» YOUR ASSIGNMENT
Set out exactly every line of the entries below, starting at the line that holds "Risultati On Line (1042, 19)" and stopping after the line that holds "B.Well (1504, 741)".

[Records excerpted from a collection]
Start of Block

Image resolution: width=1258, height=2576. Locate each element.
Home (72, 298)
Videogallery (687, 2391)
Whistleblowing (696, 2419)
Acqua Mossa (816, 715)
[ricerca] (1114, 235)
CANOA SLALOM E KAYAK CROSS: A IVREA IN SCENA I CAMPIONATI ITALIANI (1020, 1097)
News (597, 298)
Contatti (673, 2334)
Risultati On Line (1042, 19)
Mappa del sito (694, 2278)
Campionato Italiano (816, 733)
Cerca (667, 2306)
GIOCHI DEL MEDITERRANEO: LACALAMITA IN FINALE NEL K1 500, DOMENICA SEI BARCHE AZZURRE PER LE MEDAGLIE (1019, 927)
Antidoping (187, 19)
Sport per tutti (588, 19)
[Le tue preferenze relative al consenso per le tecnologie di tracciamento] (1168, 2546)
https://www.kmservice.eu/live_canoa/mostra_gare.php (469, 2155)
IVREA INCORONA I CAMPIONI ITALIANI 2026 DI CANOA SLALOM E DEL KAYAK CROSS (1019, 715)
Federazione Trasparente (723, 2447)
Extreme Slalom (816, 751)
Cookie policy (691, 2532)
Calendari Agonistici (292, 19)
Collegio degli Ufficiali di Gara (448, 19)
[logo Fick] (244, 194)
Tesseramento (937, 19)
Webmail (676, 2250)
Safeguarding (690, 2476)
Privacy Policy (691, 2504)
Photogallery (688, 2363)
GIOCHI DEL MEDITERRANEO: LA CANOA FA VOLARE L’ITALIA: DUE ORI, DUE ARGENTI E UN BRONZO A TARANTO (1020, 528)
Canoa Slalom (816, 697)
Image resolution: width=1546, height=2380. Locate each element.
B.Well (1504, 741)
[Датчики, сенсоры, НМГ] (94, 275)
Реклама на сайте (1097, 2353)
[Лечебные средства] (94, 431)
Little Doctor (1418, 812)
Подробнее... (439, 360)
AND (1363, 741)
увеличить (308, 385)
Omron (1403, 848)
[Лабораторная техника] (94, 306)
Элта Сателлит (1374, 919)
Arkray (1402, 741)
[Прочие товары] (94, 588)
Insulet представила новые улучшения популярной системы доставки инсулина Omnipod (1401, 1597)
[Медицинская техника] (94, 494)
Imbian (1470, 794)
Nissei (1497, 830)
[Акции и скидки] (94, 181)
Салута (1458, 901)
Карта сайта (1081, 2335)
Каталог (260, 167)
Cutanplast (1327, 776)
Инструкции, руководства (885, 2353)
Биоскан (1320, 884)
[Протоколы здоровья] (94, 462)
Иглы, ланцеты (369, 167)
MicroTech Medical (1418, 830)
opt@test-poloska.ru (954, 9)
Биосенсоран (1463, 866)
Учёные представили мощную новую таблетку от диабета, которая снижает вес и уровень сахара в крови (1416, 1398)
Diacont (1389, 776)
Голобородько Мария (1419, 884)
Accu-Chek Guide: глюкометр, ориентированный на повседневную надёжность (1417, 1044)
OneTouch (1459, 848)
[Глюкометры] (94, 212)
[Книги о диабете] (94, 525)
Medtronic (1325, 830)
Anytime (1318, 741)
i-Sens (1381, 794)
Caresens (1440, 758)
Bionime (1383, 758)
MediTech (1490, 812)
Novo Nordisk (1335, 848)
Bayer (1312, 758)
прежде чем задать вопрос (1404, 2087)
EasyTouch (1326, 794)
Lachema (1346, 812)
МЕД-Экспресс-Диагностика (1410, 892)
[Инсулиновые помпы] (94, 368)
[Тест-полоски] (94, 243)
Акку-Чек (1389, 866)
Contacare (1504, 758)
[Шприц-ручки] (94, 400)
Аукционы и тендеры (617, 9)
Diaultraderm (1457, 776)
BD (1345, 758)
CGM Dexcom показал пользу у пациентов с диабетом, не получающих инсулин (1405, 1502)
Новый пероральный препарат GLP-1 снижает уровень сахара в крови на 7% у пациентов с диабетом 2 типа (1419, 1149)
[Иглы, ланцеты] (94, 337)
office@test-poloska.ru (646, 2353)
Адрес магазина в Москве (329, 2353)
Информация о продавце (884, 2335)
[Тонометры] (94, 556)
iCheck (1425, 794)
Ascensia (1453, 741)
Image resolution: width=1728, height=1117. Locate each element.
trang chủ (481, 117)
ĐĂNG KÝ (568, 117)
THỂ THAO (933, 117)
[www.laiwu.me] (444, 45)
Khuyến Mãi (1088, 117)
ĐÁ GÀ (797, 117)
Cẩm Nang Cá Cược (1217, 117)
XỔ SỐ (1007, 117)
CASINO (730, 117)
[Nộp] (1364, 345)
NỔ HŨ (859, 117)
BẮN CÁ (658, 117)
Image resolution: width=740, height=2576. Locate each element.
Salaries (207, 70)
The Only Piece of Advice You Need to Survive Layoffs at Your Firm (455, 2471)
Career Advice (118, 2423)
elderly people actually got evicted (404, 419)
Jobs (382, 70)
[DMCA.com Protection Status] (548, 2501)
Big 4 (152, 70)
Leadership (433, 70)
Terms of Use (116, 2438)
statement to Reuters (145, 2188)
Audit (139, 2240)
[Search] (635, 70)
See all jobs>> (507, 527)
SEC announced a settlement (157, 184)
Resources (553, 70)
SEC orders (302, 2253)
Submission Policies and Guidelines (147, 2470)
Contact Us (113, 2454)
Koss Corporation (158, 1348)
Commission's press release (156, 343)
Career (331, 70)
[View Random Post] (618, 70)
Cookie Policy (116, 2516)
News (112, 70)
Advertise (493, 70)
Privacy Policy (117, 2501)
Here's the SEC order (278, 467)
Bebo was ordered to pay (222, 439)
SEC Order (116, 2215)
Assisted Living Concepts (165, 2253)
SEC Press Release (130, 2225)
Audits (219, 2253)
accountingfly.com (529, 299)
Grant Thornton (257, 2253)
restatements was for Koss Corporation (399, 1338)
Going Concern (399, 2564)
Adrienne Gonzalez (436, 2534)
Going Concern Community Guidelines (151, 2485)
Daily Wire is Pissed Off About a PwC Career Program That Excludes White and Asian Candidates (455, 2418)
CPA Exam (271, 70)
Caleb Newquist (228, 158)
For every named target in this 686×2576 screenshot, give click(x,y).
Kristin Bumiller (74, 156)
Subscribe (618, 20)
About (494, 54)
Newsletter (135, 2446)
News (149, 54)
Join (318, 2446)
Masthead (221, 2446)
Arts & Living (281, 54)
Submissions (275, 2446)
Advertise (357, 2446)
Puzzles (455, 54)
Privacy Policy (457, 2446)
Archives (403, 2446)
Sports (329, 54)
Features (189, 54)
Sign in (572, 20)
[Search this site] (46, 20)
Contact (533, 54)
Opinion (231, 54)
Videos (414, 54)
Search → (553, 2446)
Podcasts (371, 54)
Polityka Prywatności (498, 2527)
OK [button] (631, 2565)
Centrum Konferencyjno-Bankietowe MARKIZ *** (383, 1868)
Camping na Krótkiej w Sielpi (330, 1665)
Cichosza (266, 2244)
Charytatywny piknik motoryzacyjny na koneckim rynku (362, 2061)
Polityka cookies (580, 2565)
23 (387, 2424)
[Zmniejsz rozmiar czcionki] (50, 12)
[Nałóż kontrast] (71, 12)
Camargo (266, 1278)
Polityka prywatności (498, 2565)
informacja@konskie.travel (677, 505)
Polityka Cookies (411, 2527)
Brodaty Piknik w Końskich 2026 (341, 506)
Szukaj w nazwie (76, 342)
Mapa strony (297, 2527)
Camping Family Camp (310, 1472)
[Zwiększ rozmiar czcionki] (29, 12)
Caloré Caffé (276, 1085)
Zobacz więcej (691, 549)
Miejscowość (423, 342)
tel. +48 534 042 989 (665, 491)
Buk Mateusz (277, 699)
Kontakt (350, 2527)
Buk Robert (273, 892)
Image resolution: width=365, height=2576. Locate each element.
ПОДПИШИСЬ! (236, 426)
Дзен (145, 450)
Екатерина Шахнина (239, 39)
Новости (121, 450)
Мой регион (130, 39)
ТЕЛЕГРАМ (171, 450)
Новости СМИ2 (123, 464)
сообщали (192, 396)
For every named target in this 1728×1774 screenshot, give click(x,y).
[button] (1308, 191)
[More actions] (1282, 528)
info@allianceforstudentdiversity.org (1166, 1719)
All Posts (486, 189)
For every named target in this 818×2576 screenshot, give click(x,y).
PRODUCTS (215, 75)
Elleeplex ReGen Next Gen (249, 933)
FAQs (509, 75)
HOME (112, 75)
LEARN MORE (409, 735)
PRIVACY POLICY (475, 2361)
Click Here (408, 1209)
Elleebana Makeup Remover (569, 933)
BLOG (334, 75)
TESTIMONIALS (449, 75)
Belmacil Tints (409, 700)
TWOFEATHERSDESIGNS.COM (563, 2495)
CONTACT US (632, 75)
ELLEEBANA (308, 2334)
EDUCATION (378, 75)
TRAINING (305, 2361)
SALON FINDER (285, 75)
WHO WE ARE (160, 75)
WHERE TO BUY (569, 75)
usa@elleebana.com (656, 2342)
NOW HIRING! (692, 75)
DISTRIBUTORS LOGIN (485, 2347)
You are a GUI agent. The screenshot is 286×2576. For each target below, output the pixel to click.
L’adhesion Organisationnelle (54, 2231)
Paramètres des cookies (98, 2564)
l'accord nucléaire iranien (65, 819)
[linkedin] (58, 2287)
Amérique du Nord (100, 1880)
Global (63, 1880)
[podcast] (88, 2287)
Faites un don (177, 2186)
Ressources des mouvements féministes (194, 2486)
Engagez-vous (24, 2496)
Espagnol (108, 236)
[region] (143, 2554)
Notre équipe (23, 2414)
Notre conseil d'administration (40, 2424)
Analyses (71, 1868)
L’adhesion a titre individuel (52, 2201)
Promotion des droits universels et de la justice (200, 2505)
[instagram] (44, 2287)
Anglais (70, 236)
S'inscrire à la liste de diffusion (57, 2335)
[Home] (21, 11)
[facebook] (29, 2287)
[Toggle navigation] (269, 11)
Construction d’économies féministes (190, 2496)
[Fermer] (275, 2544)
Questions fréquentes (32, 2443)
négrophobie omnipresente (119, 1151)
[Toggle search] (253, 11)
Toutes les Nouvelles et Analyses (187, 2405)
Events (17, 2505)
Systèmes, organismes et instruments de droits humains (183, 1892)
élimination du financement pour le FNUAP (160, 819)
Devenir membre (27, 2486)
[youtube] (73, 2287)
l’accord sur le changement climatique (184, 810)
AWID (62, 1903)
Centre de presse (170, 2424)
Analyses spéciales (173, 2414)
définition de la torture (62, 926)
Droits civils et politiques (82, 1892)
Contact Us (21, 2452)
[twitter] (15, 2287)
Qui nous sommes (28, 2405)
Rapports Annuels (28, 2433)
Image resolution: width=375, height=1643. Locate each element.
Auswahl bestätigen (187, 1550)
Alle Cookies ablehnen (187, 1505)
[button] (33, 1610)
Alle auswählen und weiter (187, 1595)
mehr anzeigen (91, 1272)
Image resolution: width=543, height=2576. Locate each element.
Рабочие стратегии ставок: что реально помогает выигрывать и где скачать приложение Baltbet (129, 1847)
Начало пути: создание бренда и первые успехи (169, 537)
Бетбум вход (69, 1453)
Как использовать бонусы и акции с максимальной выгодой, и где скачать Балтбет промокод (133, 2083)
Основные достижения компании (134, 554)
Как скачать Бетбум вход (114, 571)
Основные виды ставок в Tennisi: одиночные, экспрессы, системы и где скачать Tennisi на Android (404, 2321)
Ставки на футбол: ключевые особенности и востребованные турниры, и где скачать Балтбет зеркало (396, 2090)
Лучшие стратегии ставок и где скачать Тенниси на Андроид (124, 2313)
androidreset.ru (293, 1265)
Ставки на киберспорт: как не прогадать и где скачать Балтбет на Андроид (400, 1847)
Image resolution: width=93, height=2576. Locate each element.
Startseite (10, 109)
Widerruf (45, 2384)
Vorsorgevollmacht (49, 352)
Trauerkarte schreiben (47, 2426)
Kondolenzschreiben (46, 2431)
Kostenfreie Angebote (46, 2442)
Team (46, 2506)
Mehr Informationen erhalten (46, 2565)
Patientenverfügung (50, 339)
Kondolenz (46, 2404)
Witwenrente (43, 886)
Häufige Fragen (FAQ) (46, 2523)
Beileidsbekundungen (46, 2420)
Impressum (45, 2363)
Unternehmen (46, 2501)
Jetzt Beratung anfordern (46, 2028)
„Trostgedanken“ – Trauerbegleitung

End of Block

» WRITTEN SOLUTION
Risultati On Line (1042, 19)
Mappa del sito (694, 2278)
Campionato Italiano (816, 733)
Cerca (667, 2306)
GIOCHI DEL MEDITERRANEO: LACALAMITA IN FINALE NEL K1 500, DOMENICA SEI BARCHE AZZURRE PER LE MEDAGLIE (1019, 927)
Antidoping (187, 19)
Sport per tutti (588, 19)
[Le tue preferenze relative al consenso per le tecnologie di tracciamento] (1168, 2546)
https://www.kmservice.eu/live_canoa/mostra_gare.php (469, 2155)
IVREA INCORONA I CAMPIONI ITALIANI 2026 DI CANOA SLALOM E DEL KAYAK CROSS (1019, 715)
Federazione Trasparente (723, 2447)
Extreme Slalom (816, 751)
Cookie policy (691, 2532)
Calendari Agonistici (292, 19)
Collegio degli Ufficiali di Gara (448, 19)
[logo Fick] (244, 194)
Tesseramento (937, 19)
Webmail (676, 2250)
Safeguarding (690, 2476)
Privacy Policy (691, 2504)
Photogallery (688, 2363)
GIOCHI DEL MEDITERRANEO: LA CANOA FA VOLARE L’ITALIA: DUE ORI, DUE ARGENTI E UN BRONZO A TARANTO (1020, 528)
Canoa Slalom (816, 697)
Image resolution: width=1546, height=2380. Locate each element.
B.Well (1504, 741)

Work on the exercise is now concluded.